Along with senior management changes, RFEF announced it would remove the adjective ‘female’ from the national team’s official brand to match the men’s squad.
Both will be known as the Spanish national football team from now on.
RFEF president Pedro Rocha said: “Beyond it being a symbolic step, we want it to be a change of concept and recognition that football is football, no matter who plays it.”
The federation added a pledge to give the players a “safe environment” to work in and said other changes agreed upon will be announced soon.
20 players had said they would boycott the national team after they were selected to play in the upcoming games but faced sanctions of around €30,000 and suspension of their federation license for between two and 15 years if they had not turned up for training.
Barcelona teammates Patri Fuijarro and Mapi Leon left the national team’s training camp in Valencia after receiving guarantees from the Spanish government that they would not be sanctioned. Others said they will stay after being told their demands for reform will be met.
The call for governance changes came amid the ongoing backlash over Rubiales’ controversial behavior at the Women’s World Cup (WWC) final last month and combative response after being called out.
Rubiales kissed Spanish player Jenni Hermoso on the lips without her consent following the team’s victory in the final against England and grabbed his crotch while celebrating in the VIP area of Stadium Australia, while Queen Letizia of Spain and her 16-year-old daughter stood nearby.
Despite the public fallout and suspension by world governing body FIFA, Rubiales defiantly refused to step down from his position claiming the kiss was “mutual and consensual” and that he was being vilified.

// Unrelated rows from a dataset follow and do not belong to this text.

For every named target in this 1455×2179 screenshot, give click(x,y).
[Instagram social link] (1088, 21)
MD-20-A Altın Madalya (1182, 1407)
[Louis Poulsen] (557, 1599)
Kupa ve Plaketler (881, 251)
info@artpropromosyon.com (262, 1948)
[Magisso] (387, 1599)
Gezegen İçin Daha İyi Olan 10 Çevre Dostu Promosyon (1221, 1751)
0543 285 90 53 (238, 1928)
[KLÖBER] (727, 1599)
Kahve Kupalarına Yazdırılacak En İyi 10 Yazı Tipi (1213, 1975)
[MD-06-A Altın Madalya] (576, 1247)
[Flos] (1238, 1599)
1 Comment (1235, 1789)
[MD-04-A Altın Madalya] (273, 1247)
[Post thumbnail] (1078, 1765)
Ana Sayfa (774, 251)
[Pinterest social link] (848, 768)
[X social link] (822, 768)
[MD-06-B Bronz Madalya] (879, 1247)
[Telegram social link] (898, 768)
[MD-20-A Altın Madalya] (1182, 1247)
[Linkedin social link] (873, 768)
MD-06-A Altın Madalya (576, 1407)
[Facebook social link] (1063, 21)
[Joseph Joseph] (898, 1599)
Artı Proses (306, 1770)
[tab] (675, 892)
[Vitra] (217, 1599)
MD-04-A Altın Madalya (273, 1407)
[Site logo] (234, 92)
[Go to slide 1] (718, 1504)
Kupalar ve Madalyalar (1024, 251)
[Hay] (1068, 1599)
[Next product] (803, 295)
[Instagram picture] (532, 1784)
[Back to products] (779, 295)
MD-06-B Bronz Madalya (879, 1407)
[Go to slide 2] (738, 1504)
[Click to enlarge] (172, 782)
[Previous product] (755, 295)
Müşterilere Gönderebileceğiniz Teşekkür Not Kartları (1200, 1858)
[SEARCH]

Many of the top male brass at the RFEF enthusiastically applauded Rubiales when he held an extraordinary press conference a few days after the final in which he repeatedly stated that he would not resign and that he was a victim of “a social assassination” and “manhunt.”
The players and critics said the gestures of support exposed misogyny within the federation, leading to calls for reform.
Rubiales eventually stepped aside following weeks of pressure, including from the RFEF’s various regional presidents, and after Hermoso and a Spanish prosecutor filed an official legal complaint against him.